Andy Murray and Serena Williams have emerged unscathed and as newly crowned champions of this 2016 Wimbledon, that much is clear.
That said, there are quite a few lessons to remember from this edition of this major’s major. (Of course, that isn’t Wimbledon’s official title, but only because showing off isn’t a gentlemanly thing to do—because make no mistake: Wimbledon certainly believes in the Wimbledon myth.)
Andy Murray the biggest winner
In defeating Canadian Milos Raonic 6-4, 7-6(3) and 7-6(2), Murray has cemented his status as a true legend of the game. “I’m proud to have my hands on the trophy,” Murray said after his win. “I played really good stuff today.”
— Wimbledon (@Wimbledon) July 10, 2016
He now has a third Grand Slam title, which is about the point where history tends to differentiate between the “fluke” major winners and those that had and have lasting power and career. Put it this way: we always knew Murray was not, say, Marat Safin, and now history will make sure to remember the two as distinct.
— Kenny Logan (@KennyLogan) July 10, 2016
We probably won’t care much for the fact that Murray’s tally may have been higher if he hadn’t played in the same era as Roger Federer, Rafael Nadal or Novak Djokovic—but whatever. “[It’s the] most important tournament for me every year,” the Brit said. “The wins feel extra special because of the losses.”
Have a blast, Andy. You’ve certainly earned it!
The Williams renaissance
While it was great to see Serena Williams finally win a major in 2016 and catch up to Steffi Graf with the 22nd Grand Slam title of her career, our greatest joy on the women’s draw was seeing the 36-year-old Venus Williams make her first Grand Slam semifinal since 2010.
The older Williams sister has had a rough few years but it’s been great to watch her play. And don’t look now, but she somehow has made a return to the Top 10, coming in ranked No. 7 on the WTA Tour.

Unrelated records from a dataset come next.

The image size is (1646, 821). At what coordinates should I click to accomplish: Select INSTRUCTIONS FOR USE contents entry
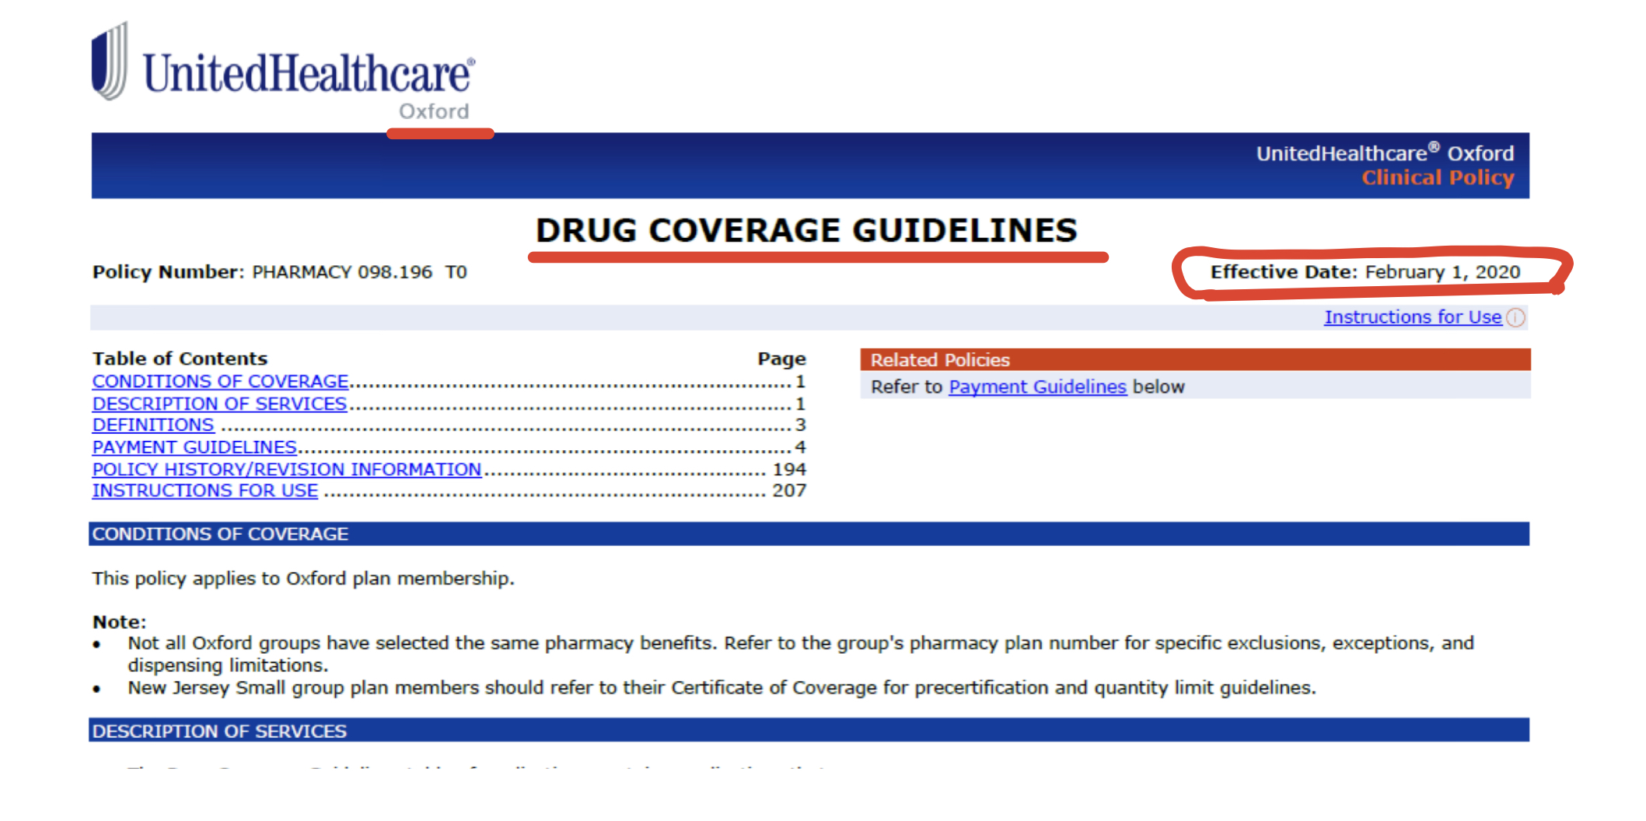tap(204, 491)
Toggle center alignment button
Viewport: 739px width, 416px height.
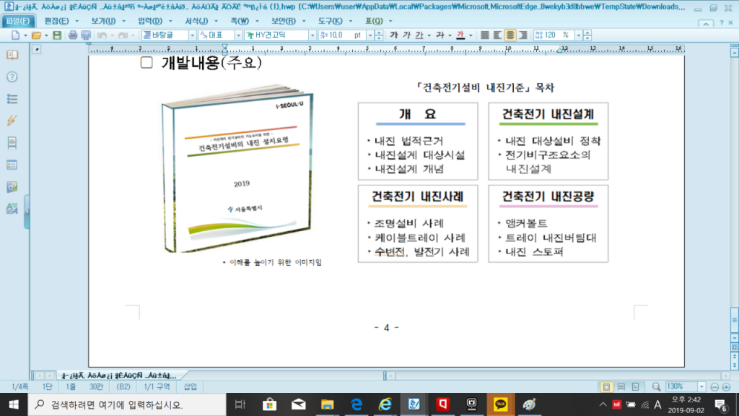pyautogui.click(x=510, y=35)
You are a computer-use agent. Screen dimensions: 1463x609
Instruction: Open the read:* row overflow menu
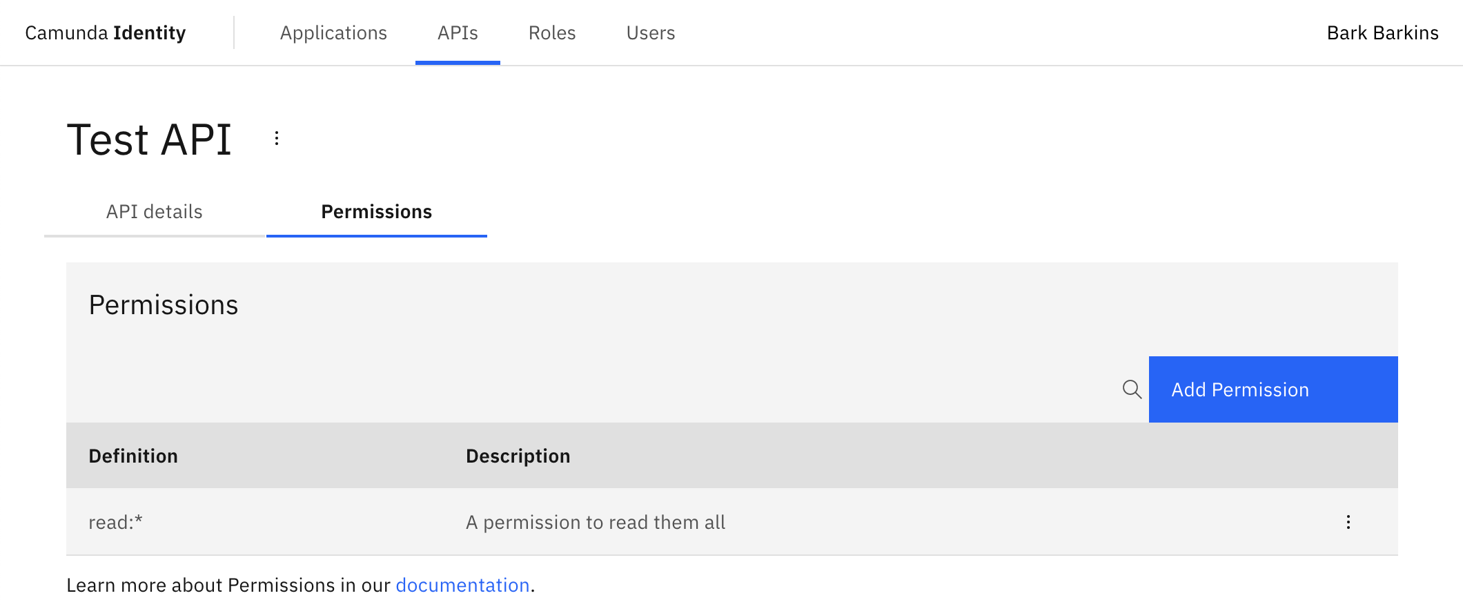(x=1348, y=522)
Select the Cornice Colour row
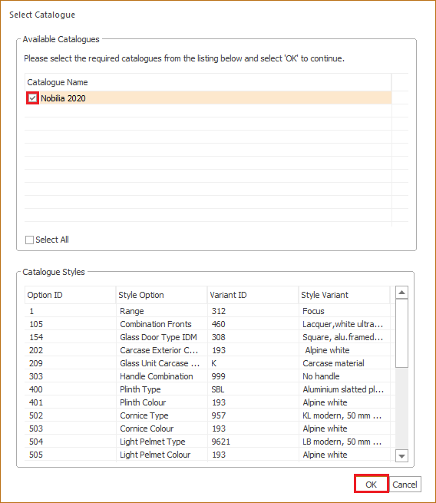Viewport: 436px width, 503px height. pyautogui.click(x=207, y=429)
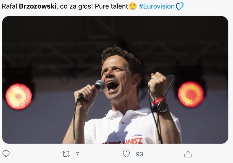Screen dimensions: 233x163
Task: Open the share menu via upload arrow icon
Action: pos(188,154)
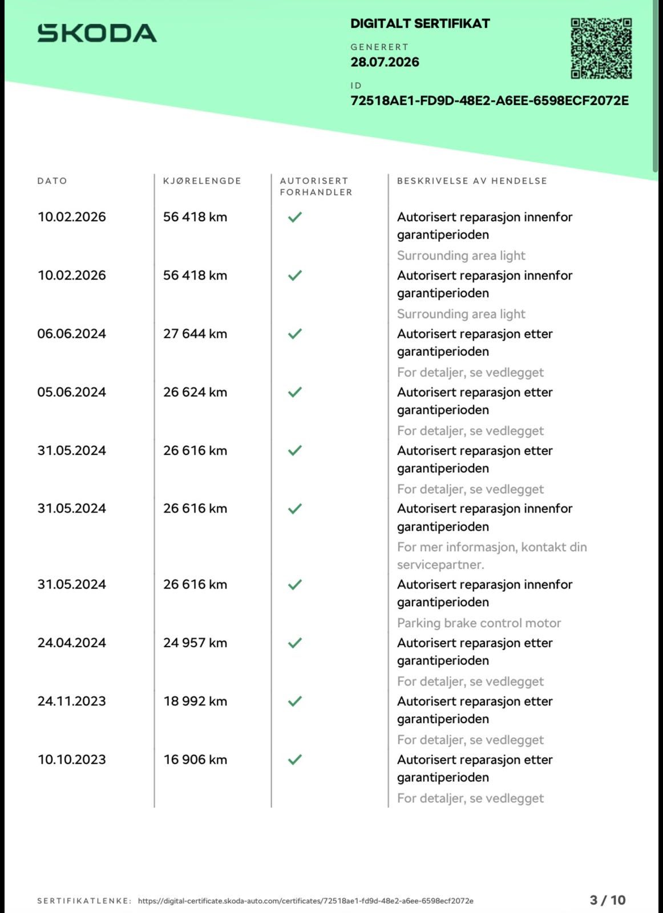Screen dimensions: 663x913
Task: Open the digital-certificate.skoda-auto.com certificate link
Action: point(305,900)
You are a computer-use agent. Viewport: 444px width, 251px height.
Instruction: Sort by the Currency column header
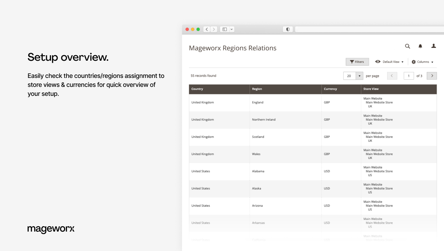[x=330, y=89]
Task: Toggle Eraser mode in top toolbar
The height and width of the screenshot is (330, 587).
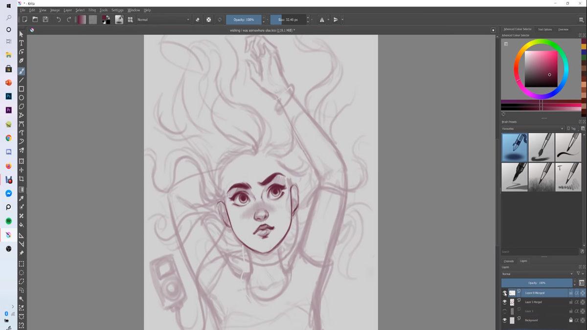Action: pos(198,20)
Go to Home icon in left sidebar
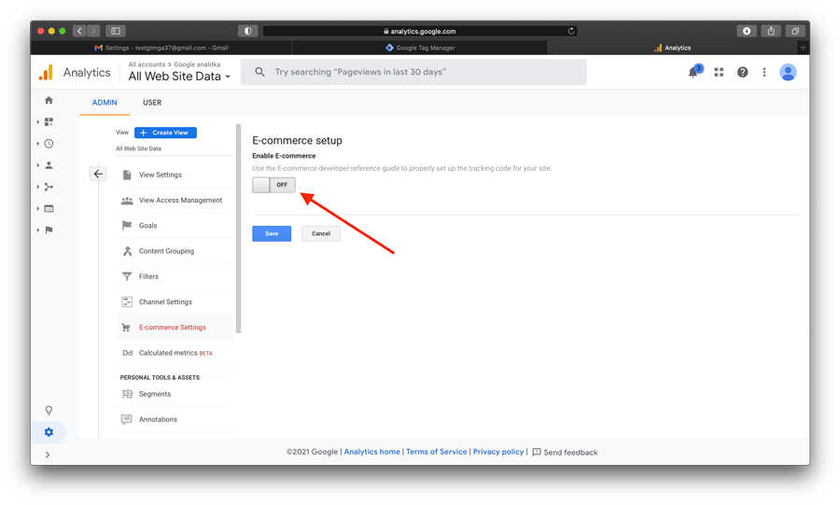Image resolution: width=840 pixels, height=505 pixels. click(49, 101)
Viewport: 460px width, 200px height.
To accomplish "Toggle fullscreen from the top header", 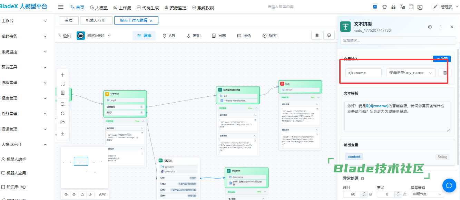I will (411, 7).
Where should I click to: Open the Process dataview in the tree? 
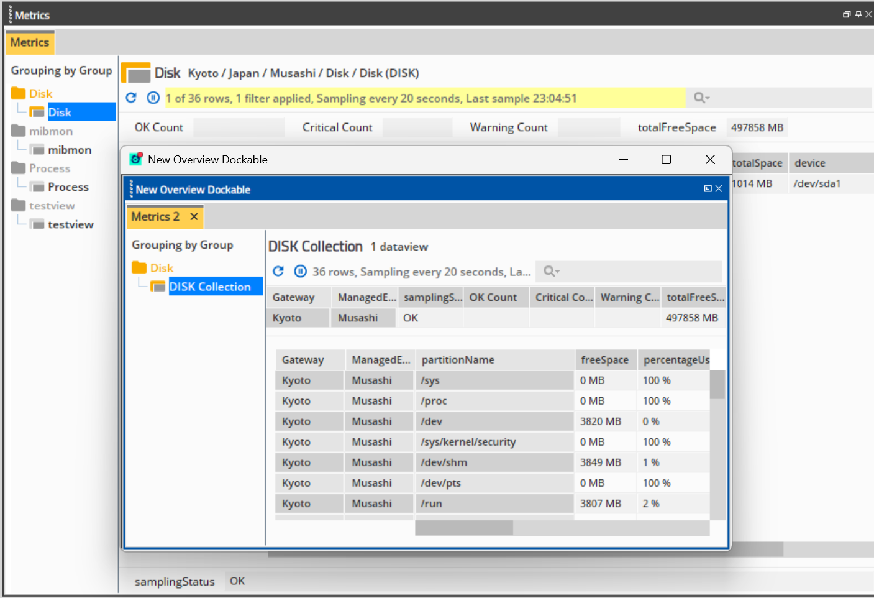(x=68, y=187)
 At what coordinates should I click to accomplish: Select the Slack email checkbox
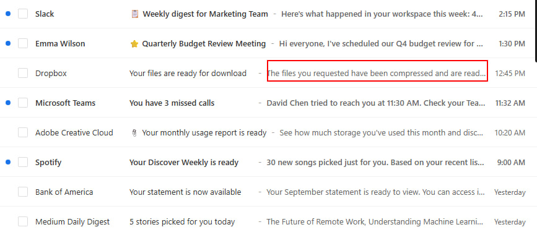(23, 14)
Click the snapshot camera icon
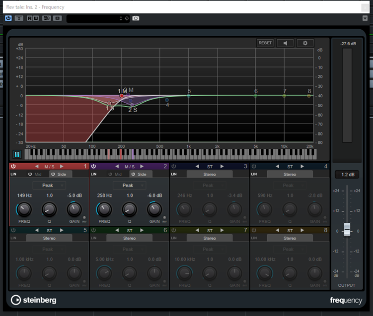 (x=136, y=18)
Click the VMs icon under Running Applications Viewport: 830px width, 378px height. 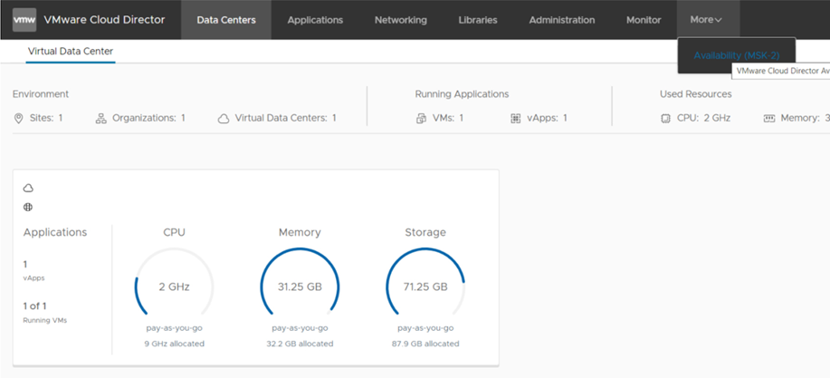pyautogui.click(x=421, y=118)
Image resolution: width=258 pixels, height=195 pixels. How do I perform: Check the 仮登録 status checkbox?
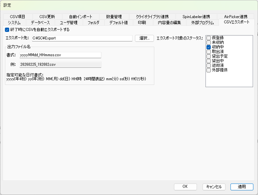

What’s the excuse for Roger Federer now?
The 2016 Wimbledon should have been Roger Federer’s to lose. He was to play on his best and favourite surface while his biggest rival, Nadal, had pulled out. Then, a few days in, his “bête noire” of the moment, Djokovic, inexplicably lost against Sam Querrey.
The coast was clear for ol’ Rog’ to finally grab another major title. Smooth sailing, as they say…but for the past few years, even a clear sky has given the Swiss problems. Federer first needed five sets against Marin Cilic only to lose his next match, another five-set marathon against the eventual finalist.
Next month at the US Open, the then-35-year-old will have his final chance in 2016 to add yet another Grand Slam title, which he hasn’t managed to do since 2012. We’ve harped on it quite a few times already this year: in 2016, Federer is just old. And the days of him winning Grand Slam events seem gone.
Does Raonic have next?
Tennis has become an old man’s game for quite some time now, which is really just another way of saying that the sport needs new faces.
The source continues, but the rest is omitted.